防御特化と水中神殿3。
滝壺は縦に深くなっており、水面から見ていた時には気づけないものの、水の中へ潜ってみると確かに何かが光っていることが分かる。
「まっすぐ沈むよ」
「うん」
メイプルが変わらず【身捧ぐ慈愛】を発動させており、安全確保は問題ない。そんなメイプルが遅れないように手を引いてサリーは滝壺の底へと泳いでいく。
特にモンスターがいるでもなく、無事に深くまで潜った二人が見つけたのは四方向に続く巨大な穴と、二人の身長と同じくらいのサイズの淡く光る真珠色の大きな鱗だった。
「光ってたのこれかな?」
「位置的に多分そう。それっぽいことはきいてないし、ここはまだ見つかってなかったかも」
水中神殿の中盤の滝の底。メイプル達のように跳ね飛ばされてなお生きているというのは基本ないパターンであり、安全にここに辿り着くにはギミックを解除して目の前に通路が開けたタイミングでわざわざ滝壺に飛び込む必要がある。

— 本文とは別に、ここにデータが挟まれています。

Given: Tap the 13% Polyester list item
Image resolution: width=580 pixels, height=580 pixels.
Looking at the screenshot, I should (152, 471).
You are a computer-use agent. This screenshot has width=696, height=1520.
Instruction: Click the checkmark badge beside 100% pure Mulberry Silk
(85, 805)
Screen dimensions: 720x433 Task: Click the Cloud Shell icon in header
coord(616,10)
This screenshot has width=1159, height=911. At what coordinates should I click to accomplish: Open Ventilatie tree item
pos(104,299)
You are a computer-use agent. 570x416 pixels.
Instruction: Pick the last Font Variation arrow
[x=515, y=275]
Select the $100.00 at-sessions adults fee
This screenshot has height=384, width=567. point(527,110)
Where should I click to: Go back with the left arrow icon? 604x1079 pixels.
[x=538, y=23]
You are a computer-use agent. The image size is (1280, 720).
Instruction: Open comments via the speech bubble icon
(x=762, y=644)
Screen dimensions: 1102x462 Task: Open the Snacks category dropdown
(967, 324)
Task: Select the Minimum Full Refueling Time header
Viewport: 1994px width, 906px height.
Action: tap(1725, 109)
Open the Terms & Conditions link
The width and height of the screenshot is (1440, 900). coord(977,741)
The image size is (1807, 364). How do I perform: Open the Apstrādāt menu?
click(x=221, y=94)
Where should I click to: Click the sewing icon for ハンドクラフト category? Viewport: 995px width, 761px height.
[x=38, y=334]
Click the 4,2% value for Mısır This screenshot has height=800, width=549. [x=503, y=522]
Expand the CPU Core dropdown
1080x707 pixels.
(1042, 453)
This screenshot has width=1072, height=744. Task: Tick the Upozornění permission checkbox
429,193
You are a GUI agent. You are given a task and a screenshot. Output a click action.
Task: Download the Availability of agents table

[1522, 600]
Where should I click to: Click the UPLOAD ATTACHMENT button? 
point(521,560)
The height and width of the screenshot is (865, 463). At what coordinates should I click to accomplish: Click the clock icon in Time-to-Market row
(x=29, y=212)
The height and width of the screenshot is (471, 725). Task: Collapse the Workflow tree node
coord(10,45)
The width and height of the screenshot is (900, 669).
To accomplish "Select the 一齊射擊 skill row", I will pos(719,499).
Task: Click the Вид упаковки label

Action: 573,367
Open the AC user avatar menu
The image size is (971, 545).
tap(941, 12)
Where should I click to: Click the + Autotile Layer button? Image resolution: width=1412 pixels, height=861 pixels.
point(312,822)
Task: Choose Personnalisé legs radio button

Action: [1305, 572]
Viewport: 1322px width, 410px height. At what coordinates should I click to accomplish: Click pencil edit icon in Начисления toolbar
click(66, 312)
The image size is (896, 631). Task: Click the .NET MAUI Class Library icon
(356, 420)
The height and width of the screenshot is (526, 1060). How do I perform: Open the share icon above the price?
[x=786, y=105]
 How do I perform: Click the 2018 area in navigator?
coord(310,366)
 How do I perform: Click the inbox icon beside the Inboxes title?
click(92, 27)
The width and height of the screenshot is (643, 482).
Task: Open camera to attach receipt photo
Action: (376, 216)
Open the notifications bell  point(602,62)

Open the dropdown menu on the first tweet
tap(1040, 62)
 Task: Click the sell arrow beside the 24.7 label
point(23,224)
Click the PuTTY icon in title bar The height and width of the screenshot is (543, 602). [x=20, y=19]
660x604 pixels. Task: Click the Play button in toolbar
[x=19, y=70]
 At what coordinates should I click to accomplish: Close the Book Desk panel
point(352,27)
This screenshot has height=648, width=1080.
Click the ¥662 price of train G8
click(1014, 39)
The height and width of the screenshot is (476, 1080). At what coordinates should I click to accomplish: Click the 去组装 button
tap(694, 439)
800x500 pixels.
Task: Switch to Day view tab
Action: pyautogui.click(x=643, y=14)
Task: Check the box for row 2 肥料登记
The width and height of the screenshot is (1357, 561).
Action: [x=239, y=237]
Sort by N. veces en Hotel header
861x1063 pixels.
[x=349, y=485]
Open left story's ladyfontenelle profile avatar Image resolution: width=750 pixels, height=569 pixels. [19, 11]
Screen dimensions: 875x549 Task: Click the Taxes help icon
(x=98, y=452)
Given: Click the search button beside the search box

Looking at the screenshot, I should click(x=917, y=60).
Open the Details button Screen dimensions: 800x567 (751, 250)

ここに来ることができているプレイヤーが多いわけでもないため、まだ見つかっていない場所がある可能性は否定できない。
「こっちは普通のルートじゃないんだよね?」
「そのはず。水中神殿だけどダンジョン内は潜水服がいらないってことだったから」
「奥見にいこう!」
「うん、息が続く内にね。この先どうなってるか分からないし」
周りを取り囲む大きな穴にこれといって違いはないため、二人はとりあえず一つを選んで先へ進んでいく。
「さっきの鱗大きかったね」
「この先に相当大きい何かがいるかも。裏ボスか……うろついててもおかしくないね」
入り口に鱗が落ちていたのだから、第二回イベントの時のカタツムリのように、この広い空間を泳ぎ回っている何かがいてもおかしくはない。
「慎重に、でも急いで行かないと!」
「メイプルは限界が来るのも早いからね。周りは警戒しておくから」
サリーが僅かに先行して何かが泳いでいたりしないかを確認し、メイプルは今までと同じく【身捧ぐ慈愛】だけ展開して、自分にできる限りの警戒をする。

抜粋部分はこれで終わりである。